Calibration curves and decision curves of different models. (a) Calibration curves in training cohort. (b) Calibration curves in validation cohort. (c) Decision curves in training cohort. (d) Decision curves in validation cohort.
Patient risk stratification
We divided patients into high- and low-risk groups according to the X-tile-generated optimum cutoff value (0.389) of the RACIM, which significantly differed in terms of DFS in the training cohort (log-rank test, P < 0.001) (Fig. 5a). Then, we performed the same analyses to stratify patients in the validation cohort to determine the prognostic value of the RACIM. Consistent with the training cohort, significant differences in DFS were observed between the two groups in validation cohort (log-rank test, P = 0.001) (Fig. 5b). Table 5 showed the selected prediction parameters in RACIM-classified high and low-risk groups.
To test the ability of the RACIM to identify patients who may benefit from postoperative adjuvant chemotherapy, subgroup analyses of patients receiving adjuvant chemotherapy were further performed. Notably, in the RACIM-classified high-risk group, postoperative adjuvant chemotherapy was significantly associated with a treatment benefit (P = 0.036), while adjuvant chemotherapy did not improve survival in any of the 204 patients (P = 0.400) or in patients with any high-risk clinicopathological features (P = 0.400, Fig. 6).

The Kaplan Meier survival analysis curve stratified the prognosis of patients according to the RACIM-based classifier. (a) Training cohort. (b) Validation cohort.

Effect of postoperative adjuvant chemotherapy in different subgroups, which were stratified by the receipt of chemotherapy. (a) All cases group. (b) RACIM-classified high risk group. (c) Any high-risk clinicopathological features group.
Model interpretability with SHAP
In this study, we employed the SHAP algorithm to endow our RACIM with global and local interpretability. As observed in the plot, the SDCT imaging indicator NICVP3D was the most important risk factor, followed by CD105, PNI, and histologic grade (Fig. 7a,b).
Figure 7c,d shows the SHAP model force plot of two male participants who had TNM stage IIIB disease, depicting how NICVP3D, CD105 and clinicopathological characteristics affect the ability of the model to predict recurrence risk at the individual level.

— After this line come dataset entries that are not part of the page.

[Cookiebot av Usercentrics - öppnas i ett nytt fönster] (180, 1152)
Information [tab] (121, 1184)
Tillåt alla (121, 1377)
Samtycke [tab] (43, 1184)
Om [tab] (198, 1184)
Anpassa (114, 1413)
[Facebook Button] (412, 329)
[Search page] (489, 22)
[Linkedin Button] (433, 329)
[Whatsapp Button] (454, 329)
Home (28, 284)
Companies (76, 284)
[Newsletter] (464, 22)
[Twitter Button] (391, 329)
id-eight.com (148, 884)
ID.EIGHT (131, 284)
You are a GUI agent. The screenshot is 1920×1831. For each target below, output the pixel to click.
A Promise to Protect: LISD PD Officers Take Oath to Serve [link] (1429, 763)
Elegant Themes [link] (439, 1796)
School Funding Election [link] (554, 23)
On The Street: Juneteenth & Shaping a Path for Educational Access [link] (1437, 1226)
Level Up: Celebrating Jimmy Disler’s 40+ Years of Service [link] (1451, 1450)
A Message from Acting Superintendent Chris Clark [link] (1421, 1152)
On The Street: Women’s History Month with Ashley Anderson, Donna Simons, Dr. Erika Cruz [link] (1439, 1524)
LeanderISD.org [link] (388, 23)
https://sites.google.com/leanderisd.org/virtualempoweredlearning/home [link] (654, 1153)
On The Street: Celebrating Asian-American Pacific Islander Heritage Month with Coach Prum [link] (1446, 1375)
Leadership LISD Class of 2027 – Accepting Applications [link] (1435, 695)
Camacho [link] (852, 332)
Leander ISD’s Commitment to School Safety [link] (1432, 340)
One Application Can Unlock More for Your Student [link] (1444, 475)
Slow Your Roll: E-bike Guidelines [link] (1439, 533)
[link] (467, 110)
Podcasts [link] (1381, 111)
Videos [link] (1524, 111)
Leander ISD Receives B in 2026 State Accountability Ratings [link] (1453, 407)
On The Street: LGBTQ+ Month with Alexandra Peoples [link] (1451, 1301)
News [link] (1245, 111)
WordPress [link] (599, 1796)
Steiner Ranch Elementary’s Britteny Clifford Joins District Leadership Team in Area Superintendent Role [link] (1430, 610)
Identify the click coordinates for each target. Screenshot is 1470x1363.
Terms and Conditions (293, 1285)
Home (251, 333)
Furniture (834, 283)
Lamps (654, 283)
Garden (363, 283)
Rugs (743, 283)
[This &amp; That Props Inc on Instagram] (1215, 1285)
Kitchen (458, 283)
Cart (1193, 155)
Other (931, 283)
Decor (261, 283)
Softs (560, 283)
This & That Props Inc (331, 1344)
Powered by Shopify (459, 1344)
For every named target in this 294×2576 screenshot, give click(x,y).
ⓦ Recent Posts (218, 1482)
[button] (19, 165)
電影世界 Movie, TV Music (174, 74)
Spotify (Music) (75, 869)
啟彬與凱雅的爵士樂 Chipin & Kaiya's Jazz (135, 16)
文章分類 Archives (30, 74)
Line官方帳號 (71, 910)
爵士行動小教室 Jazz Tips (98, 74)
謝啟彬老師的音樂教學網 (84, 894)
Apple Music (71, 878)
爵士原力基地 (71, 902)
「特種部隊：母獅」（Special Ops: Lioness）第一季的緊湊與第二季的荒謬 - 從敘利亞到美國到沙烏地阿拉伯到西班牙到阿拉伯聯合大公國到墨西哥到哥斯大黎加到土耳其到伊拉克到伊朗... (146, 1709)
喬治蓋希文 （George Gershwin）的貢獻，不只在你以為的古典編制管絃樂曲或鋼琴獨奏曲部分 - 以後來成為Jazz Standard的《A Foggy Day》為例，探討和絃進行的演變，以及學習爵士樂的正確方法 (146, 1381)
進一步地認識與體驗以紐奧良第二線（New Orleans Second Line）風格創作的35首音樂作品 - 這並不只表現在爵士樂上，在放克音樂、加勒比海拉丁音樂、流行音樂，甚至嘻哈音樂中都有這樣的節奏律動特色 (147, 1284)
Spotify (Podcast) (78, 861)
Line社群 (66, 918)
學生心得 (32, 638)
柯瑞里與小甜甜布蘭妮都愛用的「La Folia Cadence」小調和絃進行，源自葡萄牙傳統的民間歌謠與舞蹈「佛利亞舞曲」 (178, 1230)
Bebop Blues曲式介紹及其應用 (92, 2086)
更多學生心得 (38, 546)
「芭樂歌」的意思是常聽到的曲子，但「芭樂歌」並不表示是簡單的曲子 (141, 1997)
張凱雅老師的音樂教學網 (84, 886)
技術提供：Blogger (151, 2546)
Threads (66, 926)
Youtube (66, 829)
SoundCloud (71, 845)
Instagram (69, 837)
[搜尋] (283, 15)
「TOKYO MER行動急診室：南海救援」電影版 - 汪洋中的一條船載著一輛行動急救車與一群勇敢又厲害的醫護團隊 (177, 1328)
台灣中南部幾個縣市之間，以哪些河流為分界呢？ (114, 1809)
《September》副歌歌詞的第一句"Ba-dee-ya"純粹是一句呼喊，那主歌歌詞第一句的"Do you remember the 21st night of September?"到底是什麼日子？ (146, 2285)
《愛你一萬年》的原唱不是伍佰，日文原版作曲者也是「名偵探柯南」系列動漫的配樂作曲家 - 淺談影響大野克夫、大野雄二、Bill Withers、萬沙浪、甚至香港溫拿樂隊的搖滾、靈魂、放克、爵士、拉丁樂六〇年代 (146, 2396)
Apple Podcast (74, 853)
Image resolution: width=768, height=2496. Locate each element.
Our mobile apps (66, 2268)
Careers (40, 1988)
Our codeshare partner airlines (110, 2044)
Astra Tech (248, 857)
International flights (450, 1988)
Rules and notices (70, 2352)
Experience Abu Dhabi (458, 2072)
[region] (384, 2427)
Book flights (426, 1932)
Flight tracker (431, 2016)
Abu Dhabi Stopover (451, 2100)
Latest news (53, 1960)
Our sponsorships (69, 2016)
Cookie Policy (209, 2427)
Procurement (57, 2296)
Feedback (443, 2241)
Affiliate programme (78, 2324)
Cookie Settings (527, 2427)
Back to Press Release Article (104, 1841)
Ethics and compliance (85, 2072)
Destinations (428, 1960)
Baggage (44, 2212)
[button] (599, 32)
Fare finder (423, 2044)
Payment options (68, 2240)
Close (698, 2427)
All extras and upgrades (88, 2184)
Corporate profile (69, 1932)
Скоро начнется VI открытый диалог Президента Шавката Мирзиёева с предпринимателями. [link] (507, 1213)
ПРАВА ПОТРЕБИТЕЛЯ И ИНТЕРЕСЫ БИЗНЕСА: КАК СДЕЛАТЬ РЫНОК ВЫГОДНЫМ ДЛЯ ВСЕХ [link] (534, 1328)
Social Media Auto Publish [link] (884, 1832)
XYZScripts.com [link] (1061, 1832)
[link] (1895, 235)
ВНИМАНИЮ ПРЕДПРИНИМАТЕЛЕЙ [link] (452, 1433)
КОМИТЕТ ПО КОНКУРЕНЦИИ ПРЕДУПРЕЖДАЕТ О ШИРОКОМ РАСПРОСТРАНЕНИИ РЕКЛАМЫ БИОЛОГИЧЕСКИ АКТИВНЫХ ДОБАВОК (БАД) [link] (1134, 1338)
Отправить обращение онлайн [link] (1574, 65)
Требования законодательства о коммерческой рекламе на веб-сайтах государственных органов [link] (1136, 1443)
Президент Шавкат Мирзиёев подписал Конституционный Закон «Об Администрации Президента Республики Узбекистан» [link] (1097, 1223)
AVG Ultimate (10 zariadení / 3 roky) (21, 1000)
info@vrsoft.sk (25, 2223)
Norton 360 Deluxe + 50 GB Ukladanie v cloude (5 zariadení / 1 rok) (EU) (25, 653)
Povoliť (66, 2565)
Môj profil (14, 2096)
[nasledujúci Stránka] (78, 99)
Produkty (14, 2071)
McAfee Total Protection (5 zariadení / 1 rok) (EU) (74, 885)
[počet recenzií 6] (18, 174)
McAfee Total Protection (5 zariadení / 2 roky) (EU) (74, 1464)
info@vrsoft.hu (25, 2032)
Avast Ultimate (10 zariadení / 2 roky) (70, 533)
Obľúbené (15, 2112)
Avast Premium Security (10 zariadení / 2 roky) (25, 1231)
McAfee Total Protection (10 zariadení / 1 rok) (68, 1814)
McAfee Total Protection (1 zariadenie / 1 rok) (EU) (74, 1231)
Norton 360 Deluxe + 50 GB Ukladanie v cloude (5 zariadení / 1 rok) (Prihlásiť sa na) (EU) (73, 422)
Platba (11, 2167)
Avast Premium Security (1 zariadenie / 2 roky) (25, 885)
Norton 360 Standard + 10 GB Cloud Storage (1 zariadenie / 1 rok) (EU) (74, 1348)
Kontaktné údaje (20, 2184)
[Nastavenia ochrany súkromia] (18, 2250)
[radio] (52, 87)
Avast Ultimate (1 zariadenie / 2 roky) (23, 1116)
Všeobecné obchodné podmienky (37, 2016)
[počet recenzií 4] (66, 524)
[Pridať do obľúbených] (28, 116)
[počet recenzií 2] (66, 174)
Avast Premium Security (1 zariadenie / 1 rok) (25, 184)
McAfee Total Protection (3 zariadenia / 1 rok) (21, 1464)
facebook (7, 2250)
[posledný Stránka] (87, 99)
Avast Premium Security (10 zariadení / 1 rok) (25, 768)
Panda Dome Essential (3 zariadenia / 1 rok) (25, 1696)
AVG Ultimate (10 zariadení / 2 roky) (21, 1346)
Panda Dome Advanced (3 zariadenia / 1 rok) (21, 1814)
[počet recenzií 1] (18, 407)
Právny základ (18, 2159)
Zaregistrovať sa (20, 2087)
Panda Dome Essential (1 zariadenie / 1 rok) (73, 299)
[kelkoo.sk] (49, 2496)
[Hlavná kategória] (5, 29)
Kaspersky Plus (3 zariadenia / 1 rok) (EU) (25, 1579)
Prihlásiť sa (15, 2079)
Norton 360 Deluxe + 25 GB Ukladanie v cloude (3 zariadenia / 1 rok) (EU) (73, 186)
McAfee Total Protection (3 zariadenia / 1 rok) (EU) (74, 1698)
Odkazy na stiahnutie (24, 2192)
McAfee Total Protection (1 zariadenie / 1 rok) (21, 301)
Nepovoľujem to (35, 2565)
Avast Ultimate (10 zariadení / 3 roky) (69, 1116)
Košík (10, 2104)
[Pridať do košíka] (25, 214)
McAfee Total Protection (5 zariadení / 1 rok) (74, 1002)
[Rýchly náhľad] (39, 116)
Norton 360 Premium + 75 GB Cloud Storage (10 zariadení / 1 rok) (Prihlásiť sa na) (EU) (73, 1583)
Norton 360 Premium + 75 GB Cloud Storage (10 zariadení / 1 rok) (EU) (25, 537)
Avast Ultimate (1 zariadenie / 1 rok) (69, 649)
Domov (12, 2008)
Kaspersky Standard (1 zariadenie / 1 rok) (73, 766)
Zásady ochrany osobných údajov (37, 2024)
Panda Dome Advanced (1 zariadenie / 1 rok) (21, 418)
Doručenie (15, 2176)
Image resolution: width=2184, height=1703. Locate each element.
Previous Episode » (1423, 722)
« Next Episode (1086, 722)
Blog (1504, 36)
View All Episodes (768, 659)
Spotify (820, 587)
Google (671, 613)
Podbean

Model interpretability of the RACIM for the prediction of disease-free survival (DFS) with SHAP in the training cohort. (a) Feature importance plot listing the most significant variables in descending order. (b) Summary plot of the impact of features on model decision-making and the interactions between features in the model. SHAP force plots of two participants with high (c) and low (d) risk of DFS. Yellow dots represent higher eigenvalues and purple dots represent lower eigenvalues.